The link-up with Peake came after Gray responded to an advert placed by the European Space Agency. Following a rigorous selection process - drawing heavily on the head’s own expertise, experience and enthusiasm - Sandringham was chosen to make the first amateur radio call to a British astronaut on the space station. “It took a whole year to [organise], but it was really exciting and the students got an awful lot out of it,” says Gray.

“Amateur radio is a very technical hobby - you have to understand how the equipment works and you’re teaching them communications, computing skills and geography. There is a lot to learn.”

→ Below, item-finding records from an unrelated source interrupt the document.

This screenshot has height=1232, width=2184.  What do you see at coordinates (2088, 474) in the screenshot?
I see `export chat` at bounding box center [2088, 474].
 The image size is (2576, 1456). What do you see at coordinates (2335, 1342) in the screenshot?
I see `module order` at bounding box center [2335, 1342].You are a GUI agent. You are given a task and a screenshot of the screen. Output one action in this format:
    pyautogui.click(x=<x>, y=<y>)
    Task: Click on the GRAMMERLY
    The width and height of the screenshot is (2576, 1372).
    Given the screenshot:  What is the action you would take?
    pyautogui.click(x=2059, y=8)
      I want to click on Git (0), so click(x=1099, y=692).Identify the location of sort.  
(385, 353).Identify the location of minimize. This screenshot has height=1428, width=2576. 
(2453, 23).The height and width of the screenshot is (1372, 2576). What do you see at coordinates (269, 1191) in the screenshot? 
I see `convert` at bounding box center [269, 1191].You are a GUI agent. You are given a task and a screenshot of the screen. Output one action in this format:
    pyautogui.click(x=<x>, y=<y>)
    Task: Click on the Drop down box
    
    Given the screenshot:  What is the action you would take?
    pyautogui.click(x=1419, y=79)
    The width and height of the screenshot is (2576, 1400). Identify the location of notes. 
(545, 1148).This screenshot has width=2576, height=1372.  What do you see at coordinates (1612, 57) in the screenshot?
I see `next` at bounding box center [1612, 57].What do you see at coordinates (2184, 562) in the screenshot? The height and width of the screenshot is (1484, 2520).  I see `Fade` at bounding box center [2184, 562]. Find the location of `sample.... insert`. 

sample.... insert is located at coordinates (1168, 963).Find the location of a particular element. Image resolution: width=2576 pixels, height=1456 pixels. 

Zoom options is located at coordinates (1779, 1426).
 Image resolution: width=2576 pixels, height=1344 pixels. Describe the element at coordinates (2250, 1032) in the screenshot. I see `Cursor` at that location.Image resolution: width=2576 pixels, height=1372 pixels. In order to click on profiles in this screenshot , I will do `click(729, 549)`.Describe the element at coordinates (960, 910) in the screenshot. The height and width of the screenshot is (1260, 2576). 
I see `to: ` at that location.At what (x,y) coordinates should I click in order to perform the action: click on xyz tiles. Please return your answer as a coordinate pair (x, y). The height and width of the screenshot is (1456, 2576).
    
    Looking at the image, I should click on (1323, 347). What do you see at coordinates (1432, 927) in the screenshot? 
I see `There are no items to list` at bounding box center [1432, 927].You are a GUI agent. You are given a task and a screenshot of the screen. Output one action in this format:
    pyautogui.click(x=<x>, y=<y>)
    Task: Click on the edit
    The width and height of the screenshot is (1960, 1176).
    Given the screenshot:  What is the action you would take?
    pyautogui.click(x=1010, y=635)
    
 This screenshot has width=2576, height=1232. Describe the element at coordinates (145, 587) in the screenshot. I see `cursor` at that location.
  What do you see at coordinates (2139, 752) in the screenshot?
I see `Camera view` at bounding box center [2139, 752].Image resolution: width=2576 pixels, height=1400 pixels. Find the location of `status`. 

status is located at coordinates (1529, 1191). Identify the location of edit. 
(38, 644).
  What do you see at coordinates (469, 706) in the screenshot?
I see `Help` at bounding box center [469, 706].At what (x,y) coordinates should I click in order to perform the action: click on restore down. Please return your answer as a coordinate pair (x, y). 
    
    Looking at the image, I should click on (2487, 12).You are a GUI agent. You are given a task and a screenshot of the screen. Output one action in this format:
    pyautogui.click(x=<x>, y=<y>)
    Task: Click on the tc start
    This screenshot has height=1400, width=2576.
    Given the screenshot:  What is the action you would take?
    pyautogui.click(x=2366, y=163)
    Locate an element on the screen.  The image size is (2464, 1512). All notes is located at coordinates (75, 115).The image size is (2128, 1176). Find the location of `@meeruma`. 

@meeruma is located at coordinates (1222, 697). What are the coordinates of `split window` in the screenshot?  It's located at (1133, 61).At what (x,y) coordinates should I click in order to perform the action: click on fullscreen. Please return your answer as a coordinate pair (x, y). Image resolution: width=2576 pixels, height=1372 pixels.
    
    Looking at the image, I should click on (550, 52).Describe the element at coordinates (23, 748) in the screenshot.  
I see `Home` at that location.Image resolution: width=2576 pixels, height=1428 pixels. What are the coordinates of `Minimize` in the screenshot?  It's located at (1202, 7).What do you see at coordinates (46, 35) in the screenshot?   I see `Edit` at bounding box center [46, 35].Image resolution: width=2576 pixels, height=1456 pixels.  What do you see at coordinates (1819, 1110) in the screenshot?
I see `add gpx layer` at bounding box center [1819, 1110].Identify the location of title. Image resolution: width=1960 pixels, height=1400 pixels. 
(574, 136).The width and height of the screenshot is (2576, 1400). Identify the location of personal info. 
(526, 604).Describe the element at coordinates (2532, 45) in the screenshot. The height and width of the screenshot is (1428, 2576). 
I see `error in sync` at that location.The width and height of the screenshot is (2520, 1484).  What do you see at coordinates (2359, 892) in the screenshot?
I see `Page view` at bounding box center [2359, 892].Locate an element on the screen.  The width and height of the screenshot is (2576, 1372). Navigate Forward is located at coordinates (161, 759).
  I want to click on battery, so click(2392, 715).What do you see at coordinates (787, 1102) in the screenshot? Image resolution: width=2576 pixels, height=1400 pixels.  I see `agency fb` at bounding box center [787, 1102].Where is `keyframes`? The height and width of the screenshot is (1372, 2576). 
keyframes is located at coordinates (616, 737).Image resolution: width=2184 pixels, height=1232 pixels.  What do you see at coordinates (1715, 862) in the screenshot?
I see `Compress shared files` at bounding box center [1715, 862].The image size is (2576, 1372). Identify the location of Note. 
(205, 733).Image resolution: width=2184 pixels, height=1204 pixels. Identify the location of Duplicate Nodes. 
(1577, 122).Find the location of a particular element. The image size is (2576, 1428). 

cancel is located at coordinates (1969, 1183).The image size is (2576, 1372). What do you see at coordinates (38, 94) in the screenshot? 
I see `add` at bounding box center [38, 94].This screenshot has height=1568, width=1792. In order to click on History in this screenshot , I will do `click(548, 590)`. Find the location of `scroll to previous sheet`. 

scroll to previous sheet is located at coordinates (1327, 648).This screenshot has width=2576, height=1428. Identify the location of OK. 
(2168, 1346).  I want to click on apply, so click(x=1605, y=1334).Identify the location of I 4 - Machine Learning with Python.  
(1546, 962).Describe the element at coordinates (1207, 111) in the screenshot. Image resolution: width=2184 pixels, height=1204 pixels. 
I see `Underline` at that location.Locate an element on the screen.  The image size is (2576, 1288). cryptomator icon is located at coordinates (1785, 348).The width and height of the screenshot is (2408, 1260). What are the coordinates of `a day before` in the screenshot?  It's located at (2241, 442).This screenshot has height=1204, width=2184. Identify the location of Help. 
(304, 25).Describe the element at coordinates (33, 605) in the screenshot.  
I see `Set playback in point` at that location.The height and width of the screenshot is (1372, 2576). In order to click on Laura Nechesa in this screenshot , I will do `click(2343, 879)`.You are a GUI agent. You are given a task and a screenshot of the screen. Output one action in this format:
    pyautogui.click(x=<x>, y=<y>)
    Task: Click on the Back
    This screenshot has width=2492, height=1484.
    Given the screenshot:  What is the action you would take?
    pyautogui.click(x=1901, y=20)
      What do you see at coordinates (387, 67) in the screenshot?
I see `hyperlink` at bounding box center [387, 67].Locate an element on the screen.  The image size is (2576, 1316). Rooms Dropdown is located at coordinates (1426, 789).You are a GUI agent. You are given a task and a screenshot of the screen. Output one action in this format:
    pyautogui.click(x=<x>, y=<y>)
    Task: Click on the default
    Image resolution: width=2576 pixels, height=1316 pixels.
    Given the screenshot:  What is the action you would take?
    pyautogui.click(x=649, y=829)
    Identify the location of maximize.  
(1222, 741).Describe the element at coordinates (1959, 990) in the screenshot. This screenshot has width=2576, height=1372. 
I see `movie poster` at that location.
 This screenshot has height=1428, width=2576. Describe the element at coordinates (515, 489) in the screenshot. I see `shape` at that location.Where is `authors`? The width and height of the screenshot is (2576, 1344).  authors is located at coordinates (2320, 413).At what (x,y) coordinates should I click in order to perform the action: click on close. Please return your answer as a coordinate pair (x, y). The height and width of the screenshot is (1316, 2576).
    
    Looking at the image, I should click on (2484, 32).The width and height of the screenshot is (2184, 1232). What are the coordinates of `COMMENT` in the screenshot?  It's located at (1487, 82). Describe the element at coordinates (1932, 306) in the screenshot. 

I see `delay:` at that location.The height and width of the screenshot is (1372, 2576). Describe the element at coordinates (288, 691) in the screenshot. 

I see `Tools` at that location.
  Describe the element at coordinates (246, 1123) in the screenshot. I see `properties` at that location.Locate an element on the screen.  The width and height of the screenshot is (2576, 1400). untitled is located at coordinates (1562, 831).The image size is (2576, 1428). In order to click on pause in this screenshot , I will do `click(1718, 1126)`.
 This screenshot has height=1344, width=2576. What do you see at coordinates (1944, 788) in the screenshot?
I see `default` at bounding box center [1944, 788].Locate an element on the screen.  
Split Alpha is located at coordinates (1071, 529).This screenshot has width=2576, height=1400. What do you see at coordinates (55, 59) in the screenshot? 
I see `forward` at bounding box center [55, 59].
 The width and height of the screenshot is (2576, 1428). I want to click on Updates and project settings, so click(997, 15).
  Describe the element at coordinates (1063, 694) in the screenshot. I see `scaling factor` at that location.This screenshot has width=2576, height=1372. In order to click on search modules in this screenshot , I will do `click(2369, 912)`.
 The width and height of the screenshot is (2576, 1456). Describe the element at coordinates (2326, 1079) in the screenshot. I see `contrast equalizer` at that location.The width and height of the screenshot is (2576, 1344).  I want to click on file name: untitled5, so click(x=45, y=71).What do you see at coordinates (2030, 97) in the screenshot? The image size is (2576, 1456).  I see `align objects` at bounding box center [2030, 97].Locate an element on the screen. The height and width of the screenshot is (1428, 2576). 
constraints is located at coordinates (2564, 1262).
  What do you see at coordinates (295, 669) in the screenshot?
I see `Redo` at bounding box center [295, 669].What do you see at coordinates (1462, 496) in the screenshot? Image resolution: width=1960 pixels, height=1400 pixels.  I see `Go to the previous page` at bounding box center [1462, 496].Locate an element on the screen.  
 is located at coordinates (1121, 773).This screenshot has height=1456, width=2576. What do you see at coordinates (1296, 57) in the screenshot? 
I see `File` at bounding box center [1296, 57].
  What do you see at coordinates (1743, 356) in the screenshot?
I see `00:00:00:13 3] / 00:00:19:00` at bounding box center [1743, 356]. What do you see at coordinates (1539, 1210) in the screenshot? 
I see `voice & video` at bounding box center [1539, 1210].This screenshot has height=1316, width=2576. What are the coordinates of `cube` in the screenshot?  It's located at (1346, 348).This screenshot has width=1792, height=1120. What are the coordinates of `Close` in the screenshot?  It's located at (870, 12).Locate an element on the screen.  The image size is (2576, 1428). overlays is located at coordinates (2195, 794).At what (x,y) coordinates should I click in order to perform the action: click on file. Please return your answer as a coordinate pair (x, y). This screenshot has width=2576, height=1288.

Jessica, 16, a radio club regular, was one of the pupils involved in the space-station link-up, helping to operate the microphone.

“I don’t know how many 16-year-olds could say they have talked to the ISS in the school field with an antenna,” she says. “It was a phenomenal experience and I know it’s going to continue because Mr Gray is so passionate about it.”

A motto that travels well

It is not just phone calls to space that help to broaden the horizons of Gray’s pupils. The school’s many trips also include a biennial sixth-form visit to the Gambia, where Sandringham has formed links with a school in the market town of Farafenni that has adopted Sandringham’s motto “Everybody can be somebody”.

“Our students come back and run assemblies on what they have done, and it gives them a broader outlook in life,” says Gray. “It is about giving as much as taking in our society.”

Evidence of his influence is prominent around Sandringham. There is the board featuring pictures of the school prefects - a system he introduced - while each subject has a roll of honour, with pictures of outstanding students in each year on display in their respective faculty areas. The latter idea was introduced despite qualms among colleagues.

“When I suggested it, people said ‘Children won’t want to be seen up there, it will be graffitied’,” the head recalls. “But it never happened. They aspire to be on the board. This is the norm now, to recognise achievement and be recognised for it.”

And that is why the destinations of last year’s sixth-form leavers are on display, both in the sixth-form block and the dining hall.

The school’s popularity is such that, from September, it is going up to eight-form entry, and this year had 1,350 applicants for its 240 places. But Gray, who has been at Sandringham for 12 years, is always looking for the next challenge. Determined not to let the euphoria over the space-station link-up disappear, earlier this year he delivered a follow-up. About 2,000 children, including pupils at local primaries, gathered in Sandringham’s school field to launch a weather balloon. Packed with equipment, the balloon reached some 35,000 feet, sending back atmospheric readings and pictures showing the curvature of the Earth.

Gray is already working on next year’s spectacular - currently a closely guarded secret.

“If you do a big project like this, it stimulates a lot of interest and that will diminish over time,” he says. “Now, every year we will do a massive event and hopefully that will keep some of the interest going.”

Fostering leadership in colleagues

Gray was nominated for the Tes award by a senior leadership team that included his two deputy headteachers. Since then, one, Richard Found, has become principal at Stockwood Park Academy in Luton, while the other, Scott Barker, is about to take up his new post as head of the London Academy of Excellence in Stratford.

Gray’s commitment to developing leadership was singled out by his team when they put forward his nomination.

“He is a role model and, looking at the way he works, it is about matching people to roles,” says Barker.

“Everybody comes to the job in their own way, but there is so much about Alan’s leadership that you would want to emulate: his energy, his optimism, his attention to detail and the respect that he engenders.”

Talent spotting is a key part of that, but it is not the whole story, according to Lin Keen, Sandringham’s chair of governors.

“He empowers people,” she says. “In the same way as he does with his students, he empowers adults to achieve perhaps more than they think they would.”